* **Work instructions**:
From the line that has "Instruction: Open the email icon showing 99+" down to the last line of the data below, set down every line exactly, but none of the pictures.

Collected data entries:
::::::

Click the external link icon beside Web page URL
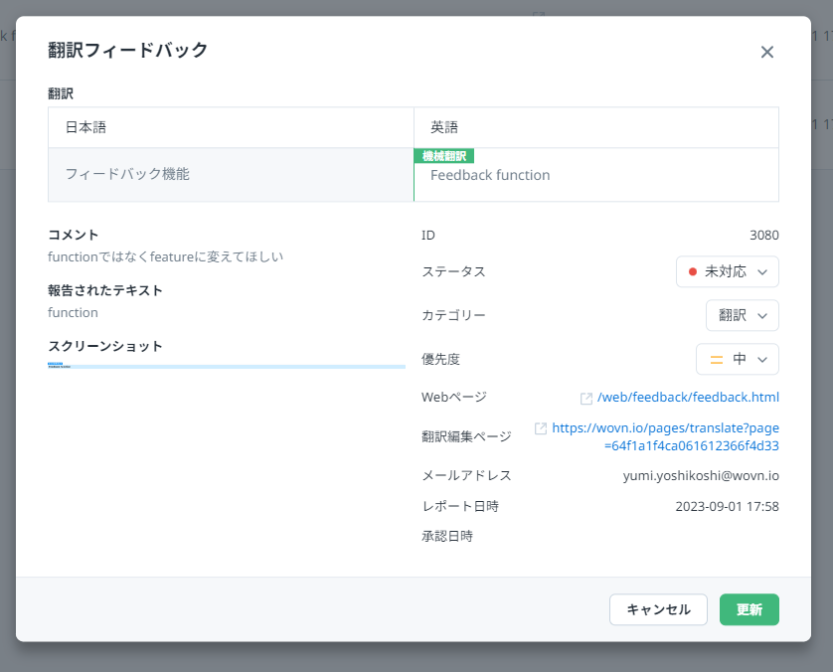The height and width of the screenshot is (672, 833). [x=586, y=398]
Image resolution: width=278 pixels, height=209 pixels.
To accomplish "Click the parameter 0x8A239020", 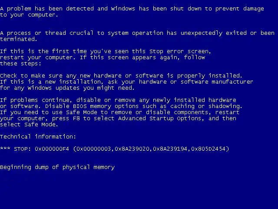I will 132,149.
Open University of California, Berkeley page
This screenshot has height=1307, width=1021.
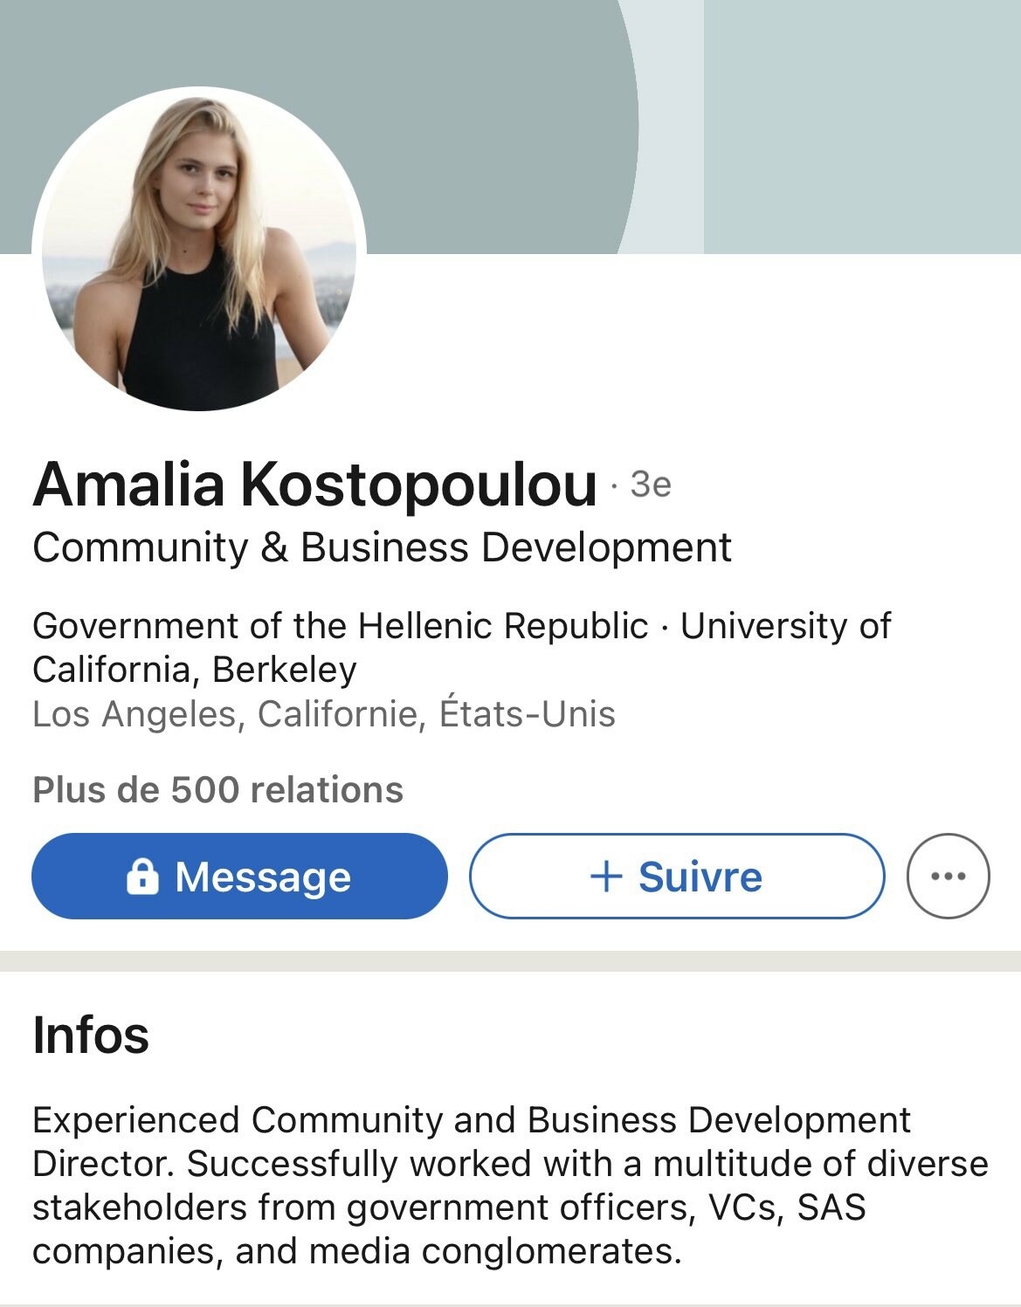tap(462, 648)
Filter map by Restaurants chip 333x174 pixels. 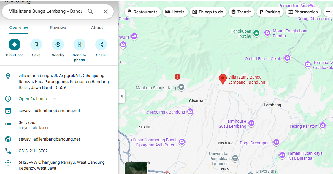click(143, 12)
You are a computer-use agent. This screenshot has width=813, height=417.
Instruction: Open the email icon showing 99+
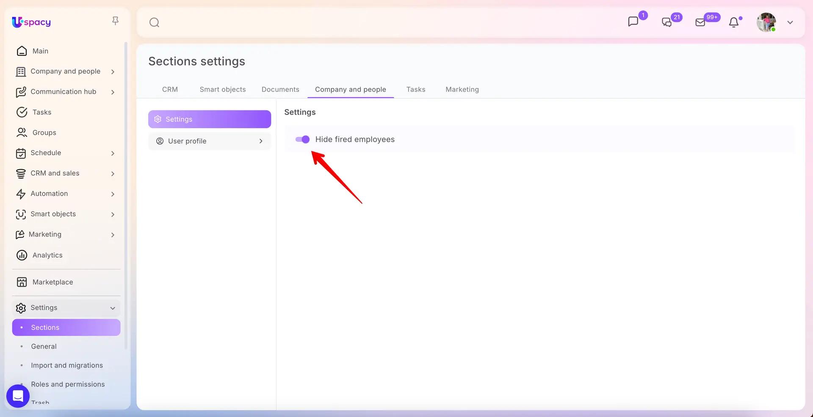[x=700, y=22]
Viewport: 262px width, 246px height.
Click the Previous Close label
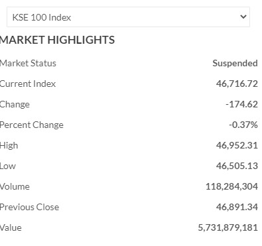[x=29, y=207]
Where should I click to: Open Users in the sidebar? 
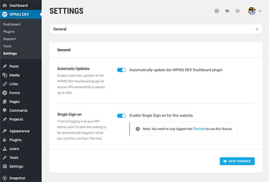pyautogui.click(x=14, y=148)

::::::

* **Written answer**:
Instruction: Open the email icon showing 99+
[x=700, y=22]
Viewport: 262px width, 246px height.
Click the Previous Close label
[x=29, y=207]
Where should I click to: Open Users in the sidebar? 
pyautogui.click(x=14, y=148)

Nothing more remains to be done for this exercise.